Python Static Analysis Tools

Python Static Analysis Tools

Development teams are under pressure. Releases needed to be delivered on time. Coding and quality standards need to be met. And mistakes are not an option. That’s why development teams are using static analysis.
The main work of static code analysis tools is to analyze an application’s compiled code or source code analysis so that one can easily identify the vulnerabilities without executing the program.

Why use static analysis?

  • Provides insight into code without executing it
  • Executes quickly relative to dynamic analysis
  • Can automate maintaining code quality
  • Can automate finding bugs early (not all of them though)
  • Can automate finding security issues early
  • You're already using it (if you're using any IDE it already has static analysers inside, Pycharm uses pep8 for example)

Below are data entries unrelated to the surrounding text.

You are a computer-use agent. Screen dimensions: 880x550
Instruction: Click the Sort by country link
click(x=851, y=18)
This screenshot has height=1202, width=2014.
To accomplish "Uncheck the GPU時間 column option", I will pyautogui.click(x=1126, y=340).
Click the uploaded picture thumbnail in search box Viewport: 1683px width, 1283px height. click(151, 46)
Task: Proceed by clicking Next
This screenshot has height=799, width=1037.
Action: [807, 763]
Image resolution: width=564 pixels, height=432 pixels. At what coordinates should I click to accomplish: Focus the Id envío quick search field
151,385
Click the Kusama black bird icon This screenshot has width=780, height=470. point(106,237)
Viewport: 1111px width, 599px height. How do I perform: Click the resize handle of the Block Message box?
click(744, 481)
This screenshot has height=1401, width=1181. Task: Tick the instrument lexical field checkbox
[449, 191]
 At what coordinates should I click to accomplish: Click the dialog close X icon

What types of static analysis exist?

  • Code styling analysis
  • Security linting
  • Error detection
  • UML diagram creation
  • Duplicate code detection
  • Complexity analysis
  • Comment styling analysis
  • Unused code detection

Let's go to tools that exist in Python ecosystem for static analysis:

1. Pylint (pylint.org)

Well known in Python community Pylint is on the first place on my list. It supports a number of features, from coding standards to error detection, and it also helps with refactoring (by detecting duplicated or unused code).

Pylint is overly pedantic out of the box and benefits from a minimal effort of configuration, but it is fully customizable through a .pylintrc file where you select which errors or conventions are relevant to you.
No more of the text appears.